MATERIAL FOR THIS EXERCISE –
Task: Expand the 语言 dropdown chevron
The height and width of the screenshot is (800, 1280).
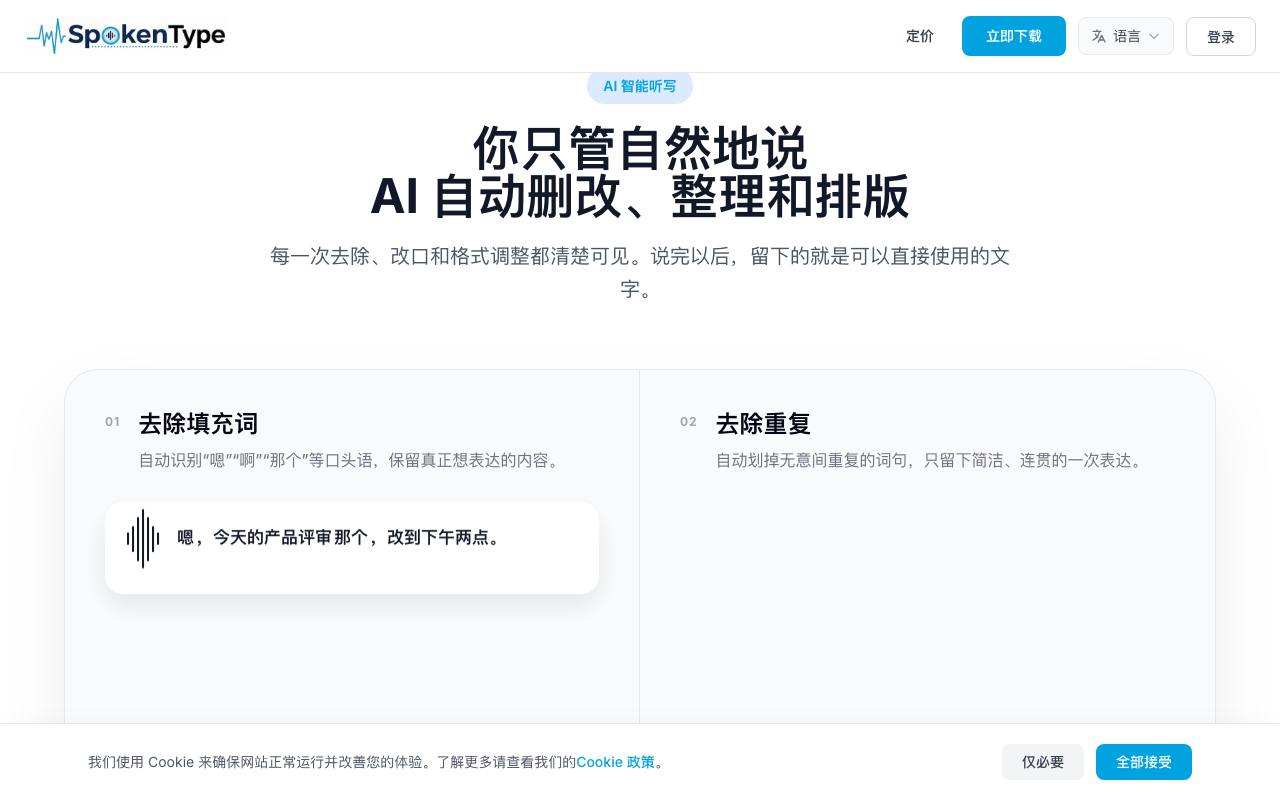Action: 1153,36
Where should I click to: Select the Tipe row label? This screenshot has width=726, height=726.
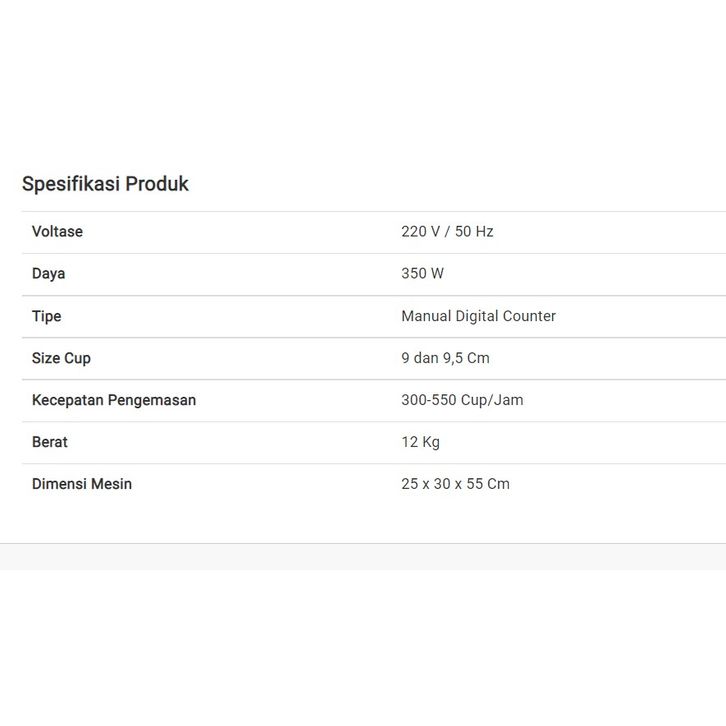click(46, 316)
---
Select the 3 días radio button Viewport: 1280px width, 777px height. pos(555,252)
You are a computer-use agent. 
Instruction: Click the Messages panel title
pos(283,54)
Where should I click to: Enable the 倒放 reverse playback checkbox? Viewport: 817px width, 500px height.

WORK TASK – Work through the material above and count the lines that contain the word "Viewport". Only the number is to be given.

PROBLEM SOLUTION – 2